__What to do__
Reproduce the data below in full. Nothing should differ from the original.

__Records supplied__
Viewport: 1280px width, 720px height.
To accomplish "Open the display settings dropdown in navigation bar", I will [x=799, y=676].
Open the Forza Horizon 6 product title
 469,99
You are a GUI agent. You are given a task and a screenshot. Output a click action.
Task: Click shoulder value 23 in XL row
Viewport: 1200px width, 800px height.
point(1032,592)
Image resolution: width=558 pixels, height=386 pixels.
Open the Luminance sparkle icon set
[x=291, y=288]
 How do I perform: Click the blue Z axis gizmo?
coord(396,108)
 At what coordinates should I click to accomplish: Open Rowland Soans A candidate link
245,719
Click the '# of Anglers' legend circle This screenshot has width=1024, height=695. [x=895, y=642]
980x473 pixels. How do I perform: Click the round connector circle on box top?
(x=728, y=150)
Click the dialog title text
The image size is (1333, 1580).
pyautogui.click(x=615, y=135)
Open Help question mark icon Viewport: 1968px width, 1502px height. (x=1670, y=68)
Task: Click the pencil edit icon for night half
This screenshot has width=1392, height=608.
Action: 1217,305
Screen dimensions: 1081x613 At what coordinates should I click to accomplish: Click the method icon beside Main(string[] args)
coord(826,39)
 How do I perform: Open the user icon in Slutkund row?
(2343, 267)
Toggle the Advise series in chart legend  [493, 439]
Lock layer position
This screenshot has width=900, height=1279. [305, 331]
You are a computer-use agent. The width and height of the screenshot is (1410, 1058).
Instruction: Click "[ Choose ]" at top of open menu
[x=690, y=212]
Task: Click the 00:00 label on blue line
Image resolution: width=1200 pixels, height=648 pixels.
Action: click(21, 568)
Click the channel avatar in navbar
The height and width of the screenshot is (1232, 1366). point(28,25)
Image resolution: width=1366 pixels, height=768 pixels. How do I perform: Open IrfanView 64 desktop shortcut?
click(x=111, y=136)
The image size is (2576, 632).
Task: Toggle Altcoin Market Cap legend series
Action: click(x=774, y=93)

__Response for this exercise__
Viewport: 1280px width, 720px height.
To accomplish "Open the display settings dropdown in navigation bar", I will [x=799, y=676].
Open the Forza Horizon 6 product title
 469,99
You are a GUI agent. You are given a task and a screenshot. Output a click action.
Task: Click shoulder value 23 in XL row
Viewport: 1200px width, 800px height.
point(1032,592)
Image resolution: width=558 pixels, height=386 pixels.
Open the Luminance sparkle icon set
[x=291, y=288]
 How do I perform: Click the blue Z axis gizmo?
coord(396,108)
 At what coordinates should I click to accomplish: Open Rowland Soans A candidate link
245,719
Click the '# of Anglers' legend circle This screenshot has width=1024, height=695. [x=895, y=642]
980x473 pixels. How do I perform: Click the round connector circle on box top?
(x=728, y=150)
Click the dialog title text
The image size is (1333, 1580).
pyautogui.click(x=615, y=135)
Open Help question mark icon Viewport: 1968px width, 1502px height. (x=1670, y=68)
Task: Click the pencil edit icon for night half
This screenshot has width=1392, height=608.
Action: 1217,305
Screen dimensions: 1081x613 At what coordinates should I click to accomplish: Click the method icon beside Main(string[] args)
coord(826,39)
 How do I perform: Open the user icon in Slutkund row?
(2343, 267)
Toggle the Advise series in chart legend  [493, 439]
Lock layer position
This screenshot has width=900, height=1279. [305, 331]
You are a computer-use agent. The width and height of the screenshot is (1410, 1058).
Instruction: Click "[ Choose ]" at top of open menu
[x=690, y=212]
Task: Click the 00:00 label on blue line
Image resolution: width=1200 pixels, height=648 pixels.
Action: click(21, 568)
Click the channel avatar in navbar
The height and width of the screenshot is (1232, 1366). point(28,25)
Image resolution: width=1366 pixels, height=768 pixels. How do I perform: Open IrfanView 64 desktop shortcut?
click(x=111, y=136)
The image size is (2576, 632).
Task: Toggle Altcoin Market Cap legend series
Action: click(x=774, y=93)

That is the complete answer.